I have a saying that “never do metaphysics when you can do physics” — my intuition is that we really need to synthesize this topic into a process where we can put energy in and reliably get progress out.

My expectation is this would look something like the following:

    • First, make a typology of scenarios about what ‘the good’ is — something flowchart-y which essentializes things into binary yes/no scenarios.
    • Second, figure out what evidence would be for each scenario — what would increase our confidence that *this* branch is more likely and *that* branch is less likely?
    • Third, actually collect that evidence and see where it points.
    • Naturally, the last step is to use our resulting knowledge about the good to optimize the universe.

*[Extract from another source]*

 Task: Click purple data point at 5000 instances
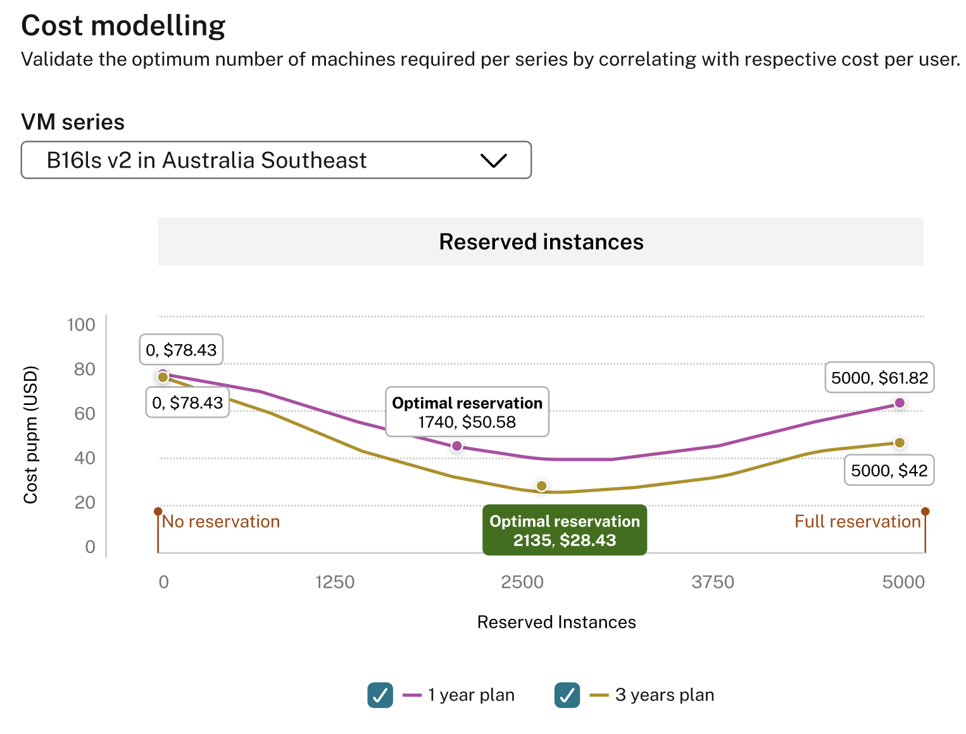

But this [last step] is a “measure thrice, cut once” sort of thing and I don’t like to focus on it given our fairly meager level of knowledge. More generally, I worry that it’s much easier to destroy value than create value, and my current aesthetic here is I believe we should treat our cosmic endowment, and the anti-dissipative structures inherited from millions of years of evolution, with great reverence. “A lot of suffering went into creating this thing that sorta works. It may feel like it’s easy to improve upon, and making something perfect is in fact our core goal, but let’s be delicate about remaking ourselves and the structures which support us, for the state-space is dark and full of terrors.”.

.

I agree with the general order of your steps, and I hope that our approaches to mapping our future options are fruitful, we’ll have to understand not only consciousness, but game theory/power dynamics, relative risks/emergent risks… it’s a lot to take in when carefully considering the long-term. I also agree that it must be easier to destroy value than build it. We’re on a nice little local maximum of brainpower and relative control over our environment – let’s appreciate that and tread cautiously.

I think the trajectory must continue, and will with or without us, but that we should almost certainly pause and understand our options before throwing our ingredients into the cauldron of the future and stirring violently.

I’ve argued that this pause will probably have to be a global one, and that the nations of the world will have to get on the same page about the big two questions (what are we turning into?… and how?) in order to do anything other than an arms race.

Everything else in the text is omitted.